Essen. . Um die Comic-Figuren der „X-Men“ stand es zuletzt nicht mehr so gut im Kino. Doch die Durststrecke scheint vorbei: Mit „X-Men: Erste Entscheidung“ liefert Matthew Vaughn („Kick-Ass“) jetzt ein höchst unterhaltsames Prequel, das die Anfänge der Mutanten zeigt.
Comic-Freunde lieben die sogenannten „Origin“-Geschichten. Jene Bildererzählungen also, in denen geschildert wird, wie unser Superheld zu dem wurde, was er heute ist. Nicht selten sind diese Entwicklungsgeschichten ohnehin viel besser als alles, was später nachkommt. Der zigste Kampf mit dem gleichen Superverbrecher kann auch sehr öde sein.
Die „X-Men“ sind ein besonders geeignetes Feld für derlei Erforschung der Anfänge: Ihr erstes Auftreten im Comic-Book-Format fällt in die Zeit des Kalten Krieges, was Regisseur Matthew Vaughn nun veranlasst hat, mit „X-Men: Erste Entscheidung“ auch genau da zu beginnen. Die Geschichte der Kubakrise beispielsweise muss deshalb komplett umgeschrieben werden.

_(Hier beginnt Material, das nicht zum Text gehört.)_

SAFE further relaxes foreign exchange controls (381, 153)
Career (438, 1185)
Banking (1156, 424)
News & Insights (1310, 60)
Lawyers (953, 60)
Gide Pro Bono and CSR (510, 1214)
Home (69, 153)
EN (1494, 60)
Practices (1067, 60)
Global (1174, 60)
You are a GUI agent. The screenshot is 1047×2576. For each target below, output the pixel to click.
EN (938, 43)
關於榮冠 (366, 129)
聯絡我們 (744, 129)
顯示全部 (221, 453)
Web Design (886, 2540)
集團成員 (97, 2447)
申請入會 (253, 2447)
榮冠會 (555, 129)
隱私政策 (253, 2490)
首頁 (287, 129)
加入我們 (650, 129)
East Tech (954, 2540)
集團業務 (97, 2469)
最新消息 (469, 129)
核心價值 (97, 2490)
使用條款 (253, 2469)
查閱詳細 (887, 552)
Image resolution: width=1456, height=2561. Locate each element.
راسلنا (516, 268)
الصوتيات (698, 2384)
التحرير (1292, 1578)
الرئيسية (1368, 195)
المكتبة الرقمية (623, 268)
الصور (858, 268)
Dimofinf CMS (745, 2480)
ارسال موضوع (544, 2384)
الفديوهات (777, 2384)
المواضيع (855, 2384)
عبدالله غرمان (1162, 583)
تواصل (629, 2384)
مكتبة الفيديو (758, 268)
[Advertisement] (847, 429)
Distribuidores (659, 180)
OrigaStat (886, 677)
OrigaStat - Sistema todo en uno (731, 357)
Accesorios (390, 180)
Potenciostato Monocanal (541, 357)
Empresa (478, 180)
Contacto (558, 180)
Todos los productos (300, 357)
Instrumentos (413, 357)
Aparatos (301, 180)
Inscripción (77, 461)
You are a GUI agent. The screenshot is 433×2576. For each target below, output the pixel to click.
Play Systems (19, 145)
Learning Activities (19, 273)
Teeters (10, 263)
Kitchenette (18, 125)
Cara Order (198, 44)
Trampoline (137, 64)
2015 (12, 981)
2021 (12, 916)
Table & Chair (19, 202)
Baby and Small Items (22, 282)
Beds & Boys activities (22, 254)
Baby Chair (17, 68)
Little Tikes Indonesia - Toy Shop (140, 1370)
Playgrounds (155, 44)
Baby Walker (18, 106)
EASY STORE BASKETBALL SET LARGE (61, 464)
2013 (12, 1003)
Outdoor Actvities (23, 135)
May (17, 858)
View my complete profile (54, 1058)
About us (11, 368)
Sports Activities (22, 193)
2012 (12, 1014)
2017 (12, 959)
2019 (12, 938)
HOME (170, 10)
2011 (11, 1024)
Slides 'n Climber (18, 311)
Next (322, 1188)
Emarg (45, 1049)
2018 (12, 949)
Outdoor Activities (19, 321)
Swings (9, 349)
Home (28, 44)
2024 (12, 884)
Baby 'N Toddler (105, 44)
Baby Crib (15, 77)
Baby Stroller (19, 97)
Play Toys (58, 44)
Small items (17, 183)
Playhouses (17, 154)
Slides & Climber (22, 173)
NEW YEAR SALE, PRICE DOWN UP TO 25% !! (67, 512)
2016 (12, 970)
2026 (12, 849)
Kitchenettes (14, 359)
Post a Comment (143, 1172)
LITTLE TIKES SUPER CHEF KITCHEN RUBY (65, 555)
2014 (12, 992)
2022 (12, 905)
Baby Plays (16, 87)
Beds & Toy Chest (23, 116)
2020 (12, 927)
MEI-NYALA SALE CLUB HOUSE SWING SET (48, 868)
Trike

Die „X-Men“-Mutanten mit ihren jeweils ganz speziellen Superkräften unterteilen sich bekanntlich in die Gruppe um Professor X (für Charles Xavier), die den Menschen wohlgesonnen ist – und in die kritische Schar um Erik Lehnsherr alias „Magneto“, der eine Koexistenz zwischen Normalbürgern und Mutanten als nicht machbar ablehnt und deshalb ein eigenes Süppchen kocht.
Die Mutter wird erschossen
Wie das alles entstanden ist, wie sich alles gruppiert hat, das erfahren wir nun aus der X-Men-Folge „Erste Entscheidung“, die bestes Entertainment bietet und dafür eine ebenso erstaunliche wie ambivalente Charaktere aufbietet.
Schon die ersten Bilder verweisen auf den Anfang des ersten „X-Men“-Films (2000) von Bryan Singer. Sie zeigen Szenen aus dem KZ Auschwitz von 1944, wo der kleine Erik Lehnsherr in emotionalem Aufruhr seinen mentalen Fähigkeiten freien Lauf lässt. Lagerarzt Sebastian Schmidt, ein fieser Mengele-Typ (Kevin Bacon), will sich diese Kräfte zunutze machen, erschießt Eriks Mutter vor den Augen des Sohnes, um ihn erneut in den Zustand größtmöglicher Wut zu versetzen.
Typischer Bond-Schurke
Etwa 18 Jahre später ist aus Schmidt ein erstaunlich jung gebliebener Sebastian Shaw geworden, der gerade dabei ist, die USA und die Sowjetunion in nuklearen Dimensionen aufeinander zu hetzen. Dass er in seiner U-Boot-Kommandozentrale dabei so wirkt wie ein typischer Schurke aus den gerade aufkommenden Bond-Filmen, ist in dieser bunten History-Show sicher kein Zufall.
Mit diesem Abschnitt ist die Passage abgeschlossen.